EXERCISE
Copy, without a single change, each line from the one that holds "You are a computer-use agent. 618x466 pixels." to the bottom of the entries below, and drop any pictures.

ENTRIES PROVIDED
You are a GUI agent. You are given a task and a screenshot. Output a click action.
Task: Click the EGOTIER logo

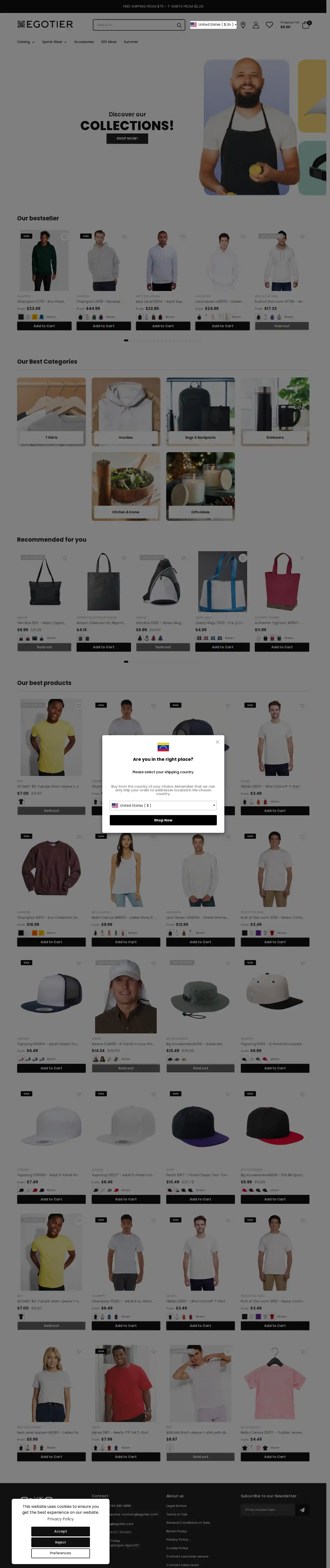(x=45, y=24)
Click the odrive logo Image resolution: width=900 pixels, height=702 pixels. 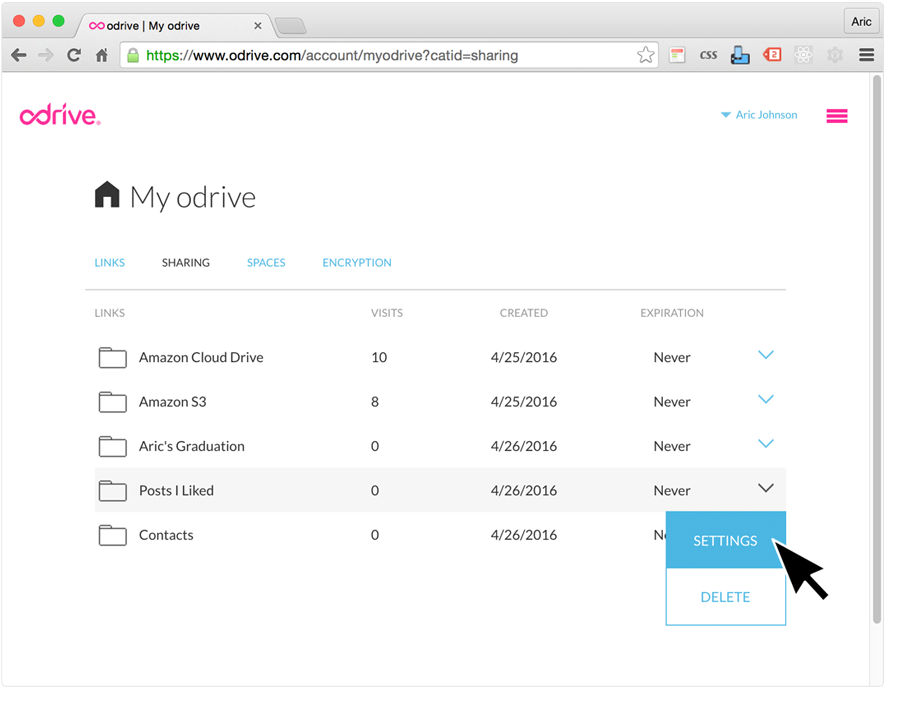tap(60, 116)
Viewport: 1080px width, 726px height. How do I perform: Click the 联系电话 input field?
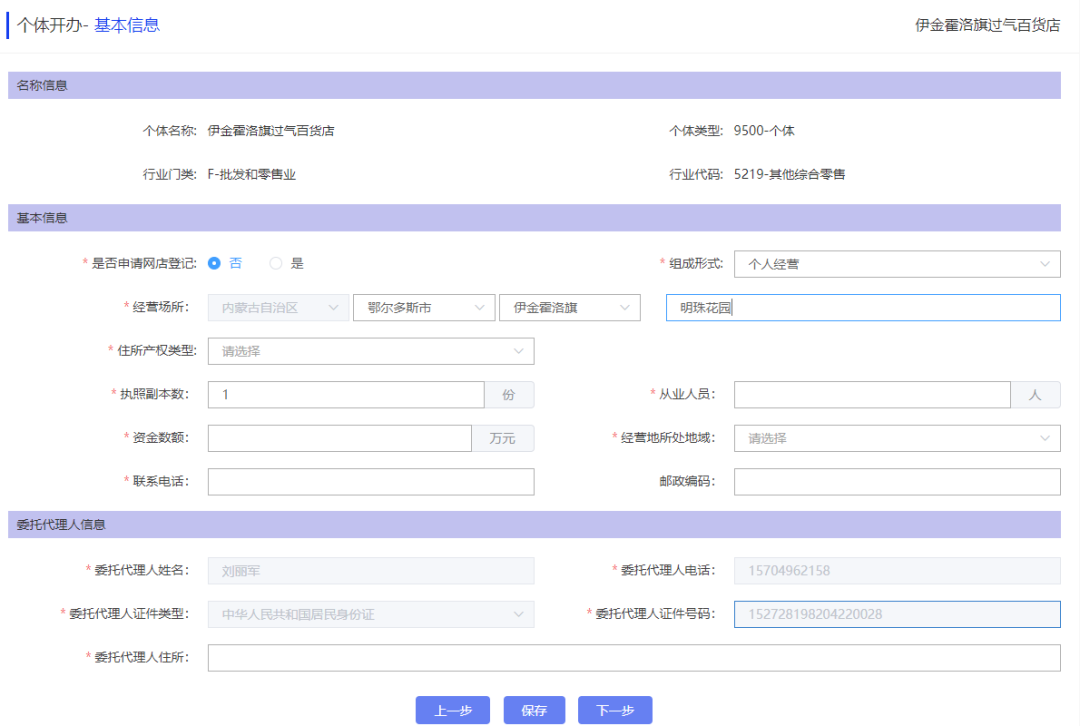coord(371,481)
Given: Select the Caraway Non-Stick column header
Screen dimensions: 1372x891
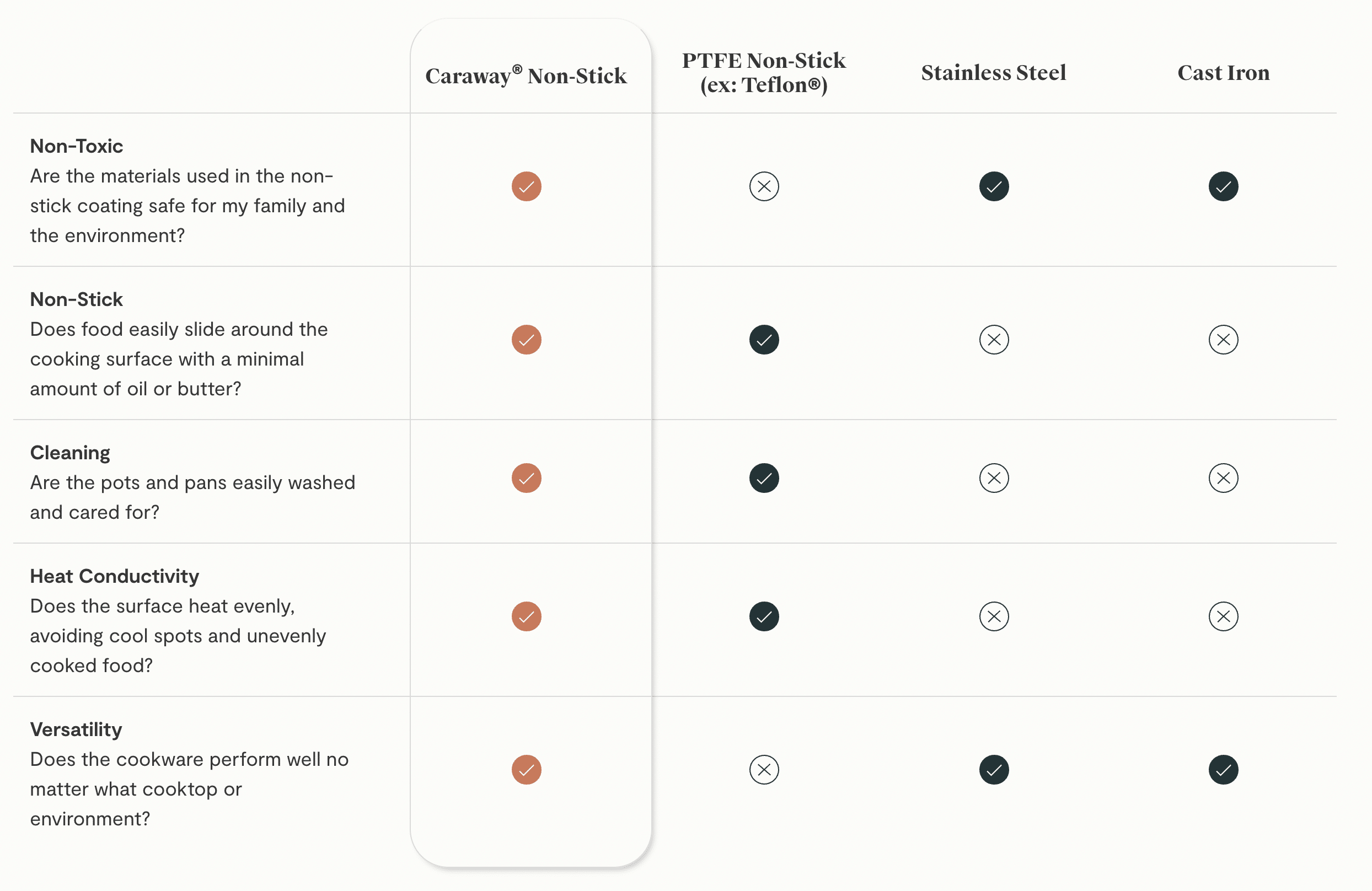Looking at the screenshot, I should [x=526, y=76].
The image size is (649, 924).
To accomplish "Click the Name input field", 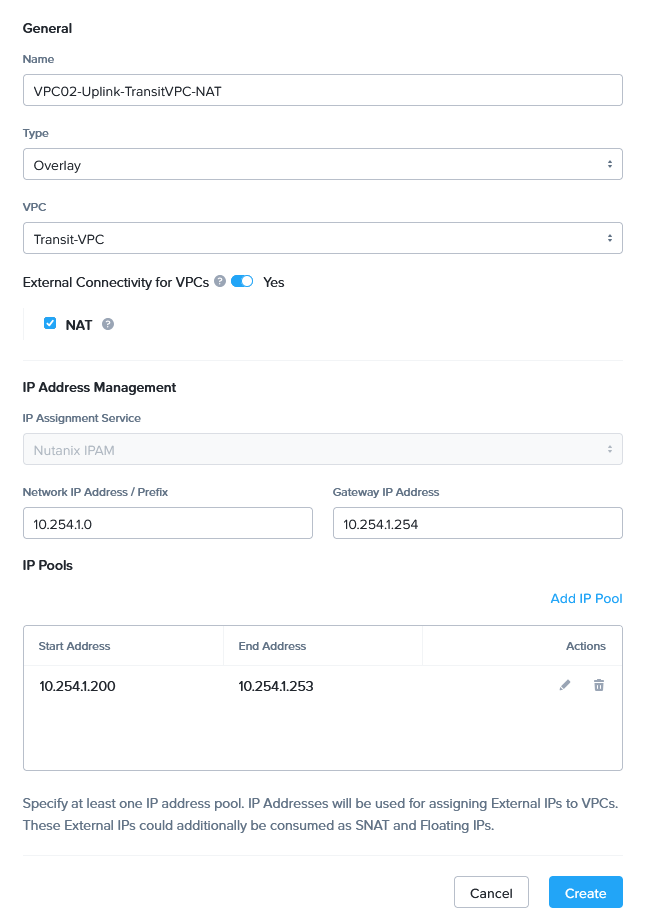I will (322, 90).
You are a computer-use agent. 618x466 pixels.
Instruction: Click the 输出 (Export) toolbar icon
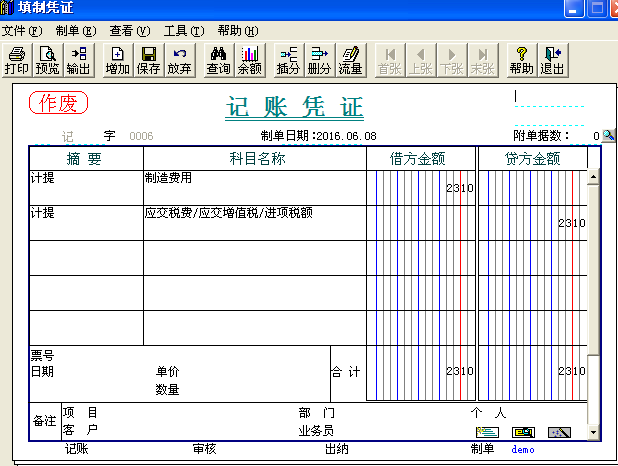[x=78, y=60]
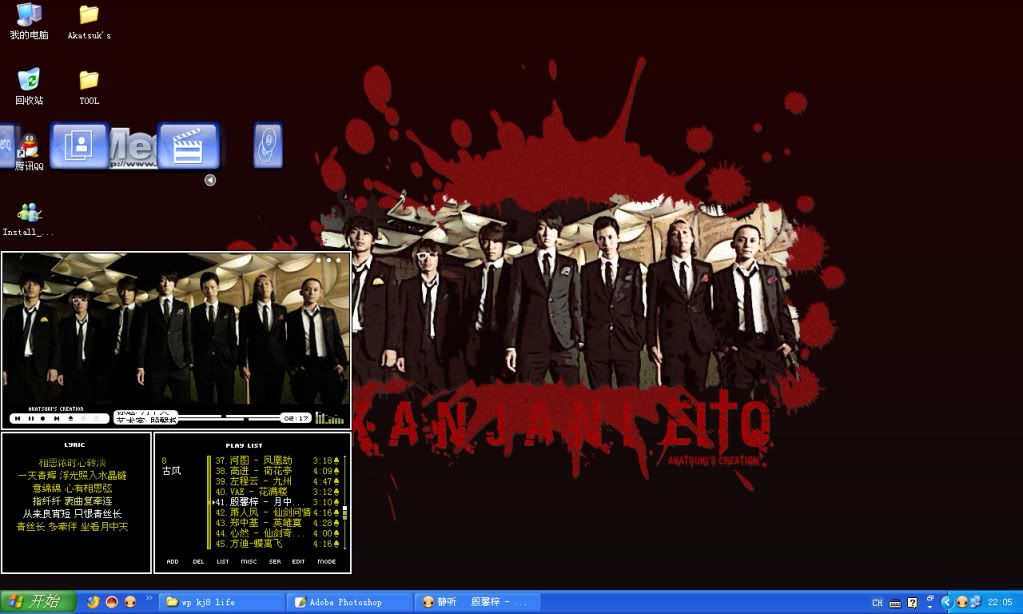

ANSWER TO THE PROBLEM
You are a computer-use agent. 618x466 pixels.
Instruction: Click the 输出 (Export) toolbar icon
[x=78, y=60]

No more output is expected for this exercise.